Dalam benaknya, Vidocq memikirkan sepatu bot berlumpur milik Hotot. Ia menengok ke salah seorang agenya. "Bawa sedikit plester dari Paris", perintah Vidocq. "Tuangkan ke salah satu jejak ini untuk membuat cetakan plester".
Vidocq meninggalkan agen itu dengan tugasnya. Ia kembali ke rumah Hotot dengan membawa banyak minuman anggur, dan tak lama si pencuri itu pun mabuk berat sehingga tidak memperhatikan ada agen lain yang menyelinap mengambil sepatu botnya yang berlumpur. Pada petang harinya, Vidocq menerima kabar bahwa jejak itu cocok dengan sepatu Hotot. Hotot pun diadili dan dikirim ke galley.
Dari contoh kasus diatas Vidocq menggunakan indra pengamatanya yang tajam untuk merangkum suatu kejahatan dari potongan-potongan informasi yang dilakukan semua detektif fiktif ulung yang terkenal akan keahlianya itu.
Kisah hidup Vidocq tidak terhitung jumlahnya. Ia menjalani kehidupan yang boros dan flamboyan dan menjadi seorang legenda hidup. Ia memiliki banyak teman penulis yang sangat bersedia menuliskan sepak terjangnya dalam dunia kedetektifan.

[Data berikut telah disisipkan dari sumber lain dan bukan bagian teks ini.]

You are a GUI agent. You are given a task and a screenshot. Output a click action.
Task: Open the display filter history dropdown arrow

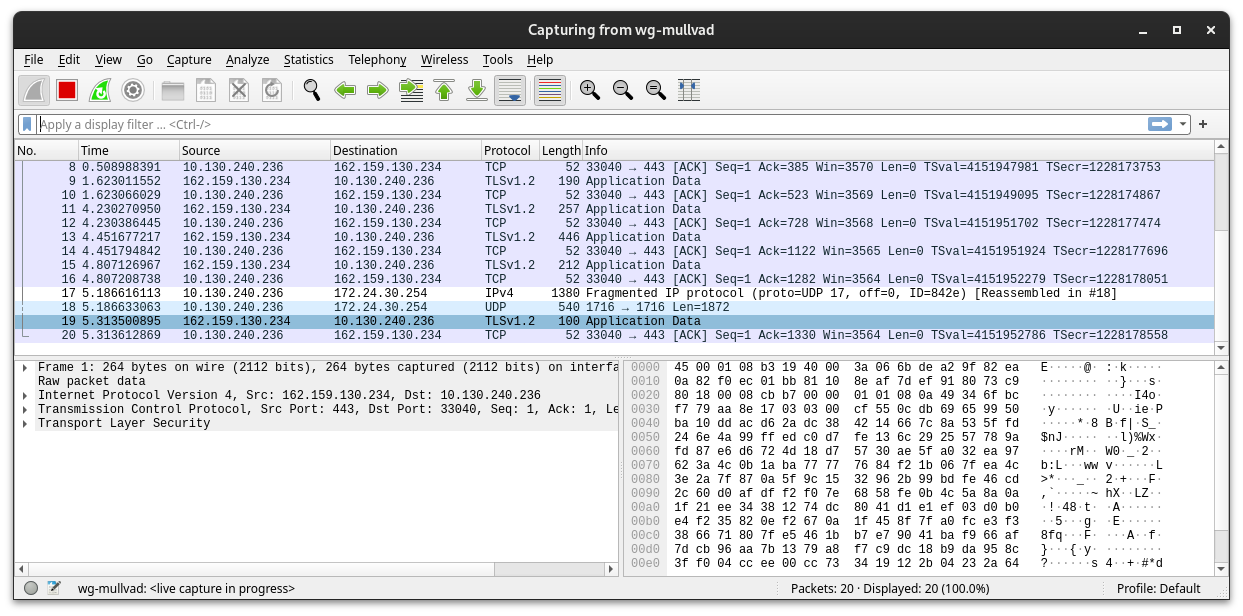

Penulis-penulis tersebut ialah Victor Hugo, Honore de Balzac, dan Alexandre Dumas semuanya mengenal Vidocq, dan mendasarkan sebagian karakter fiksi mereka pada diri Vidocq. Akibatnya, banyak kisah tentang Vidocq yang berlebihan dan dibuat-buat. Meski banyak cerita lain yang sungguh-sungguh benar.
Ketika kepolisian lokal di Prancis mulai berkembang dan kokoh, Vidocq menuntut gaji bagi pegawai-pegawainya dan menjamin peran penyidik akan menjadi terhormat bagi generasi mendatang. Tahun 1813, dinas itu berkembang di luar Paris; Vidocq diberi izin untuk membuka kantor di Arras, Bres, Toulun, dan Lyon-itu nama beberapa kota besar di Prancis. Kemudian tahun 1818, ia melakukan gerakan radikal dengan memperkenalkan agen perempuan pada dinasnya. Penyidikan dan metode mereka tetap bertahan sampai sekarang.